We got through Palma airport and picked up our rental car, a tiny Fiat 500. Sally had printed off directions from Palma Airport to our German owned hotel, whilst I was using the SatNav on my phone. It got a bit twisty and turny so we turned around, and then turned around again. As it happened we were within 4km of our destination when we took our first wrong turn, but we arrived without too much stress. It was too early to check in, but we sat overlooking the sea as we looked through the information that the hotel had given us. Two towel cards, a map of the sizeable resort, activities sheet, etc. We eventually collected our key and we were taken by golf cart to the other side of the hotel where our room was suitably impressive. We wandered down to the pool and asked where we exchanged our towel cards for towels. With German efficiency they told us we must go back to reception to get the towels, which on reflection did not seem to be very efficient! I tried to get it straight in my head, we got towel cards from reception, and then we had to give the towel cards back to get towels. Now. I’m no Lean Six Sigma expert, but I can see how this process could be improved.

I had a light late lunch and decided that we would not go round the bay to the wedding venue until tomorrow, so after a few drinks and a couple of hours in the sun we headed back to our rooms. The hotel restaurants all closed at 9.30pm so we discussed the option of wandering to the seafront, where lots of restaurants would no doubt be open later, but tiredness set in so we thought about room service. Sally gave me the telephone list but there was no room service on it, though she insisted that this was a five star hotel – they must do room service. No joy, so we raided the mini bar, and dinner consisted of a bag of cheese biscuits and a bottle of water. The following morning Sally tried to work out how to use the in room coffee machine. She pulled out a large pamphlet, that turned out to be a full room service menu containing burgers, chicken, steak, etc. I somehow refrained from swearing. Fortunately breakfast was only a few minutes away, so I tucked in to the nearest the Germans could ever get to a full English, as well as a large slice of chocolate cake.
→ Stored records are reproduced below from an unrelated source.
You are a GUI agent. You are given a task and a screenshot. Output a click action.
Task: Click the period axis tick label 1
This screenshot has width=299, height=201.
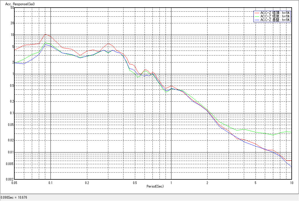tap(171, 183)
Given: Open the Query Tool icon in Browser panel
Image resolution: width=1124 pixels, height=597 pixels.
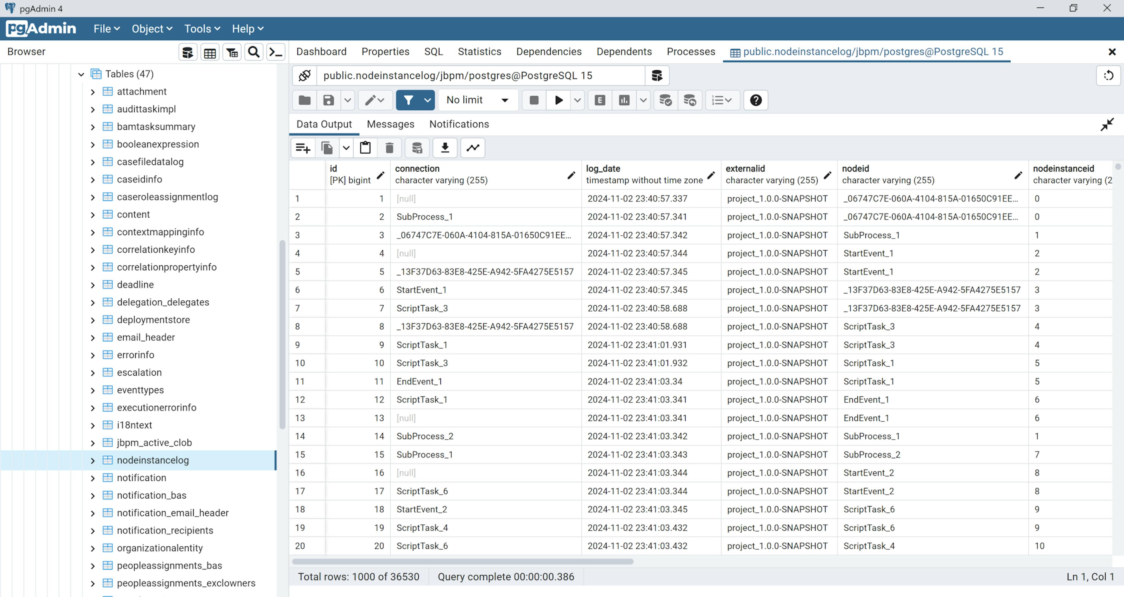Looking at the screenshot, I should click(188, 52).
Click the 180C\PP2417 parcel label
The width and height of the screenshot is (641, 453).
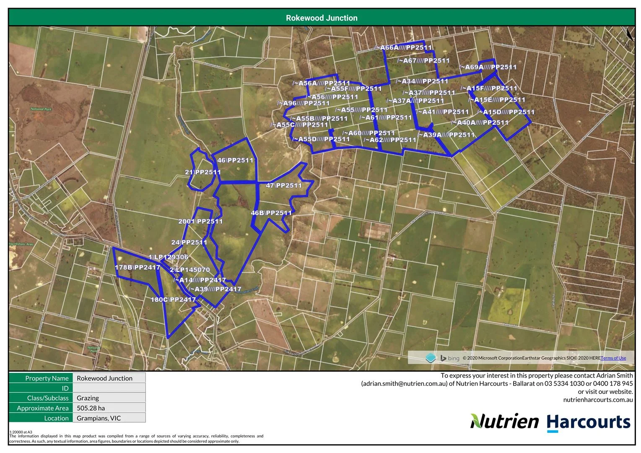tap(173, 299)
The stroll to breakfast also provided a bit of wildlife – I’ve never seen a hoopoe before!

The wedding was a fabulous affair, though when my sister saw a picture of the groom and best man she commented, ‘I didn’t realise it was a gay wedding!’
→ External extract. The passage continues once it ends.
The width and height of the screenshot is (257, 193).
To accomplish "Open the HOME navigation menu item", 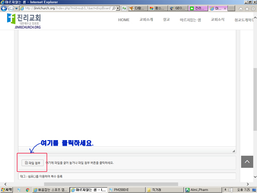I will [x=124, y=20].
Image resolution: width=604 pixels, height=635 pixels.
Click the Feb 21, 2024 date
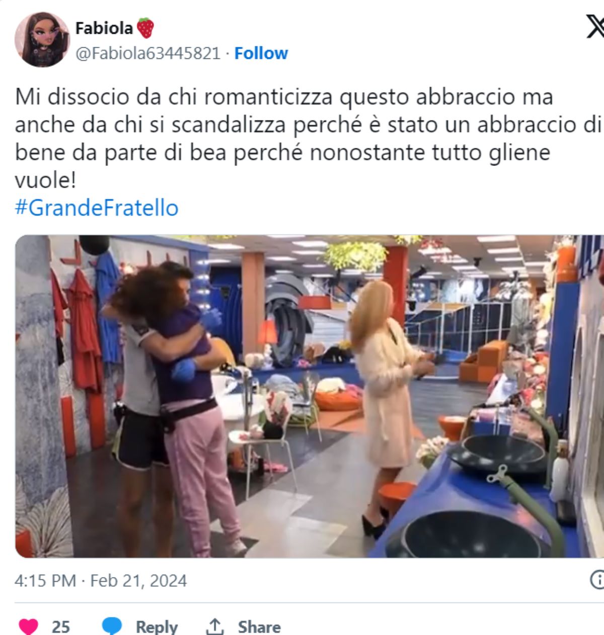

The following day we had a leisurely lunch on the seafront at Porto Petro before returning to the grindstone back in Whaley Bridge!
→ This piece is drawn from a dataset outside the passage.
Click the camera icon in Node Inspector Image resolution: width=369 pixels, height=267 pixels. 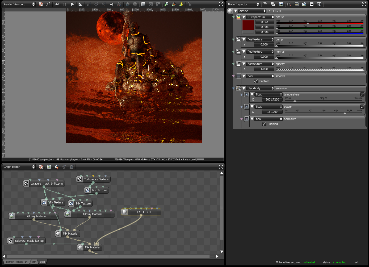[x=289, y=4]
Another great trip to York races had one magical moment. As is becoming the custom I ordered Sally a bottle of champagne on arrival. This came in a suitable bucket that was frosted over with the chilling ice cubes. After four glasses the frosted bucket had become clearer and I could read the label on the bottle. “Prosecco” it proudly announced. I mentioned it to Sally who said that she thought it was just crap champagne. Undaunted, she sought out the manageress of the bar that we were in and pointed out their mistake. This led to a full bottle of champagne arriving at the table to replace the remaining two glasses of Prosecco. She then proceeded to question a man in a horse costume, though she thought he was dressed as a giraffe! The drive home was interesting to say the least!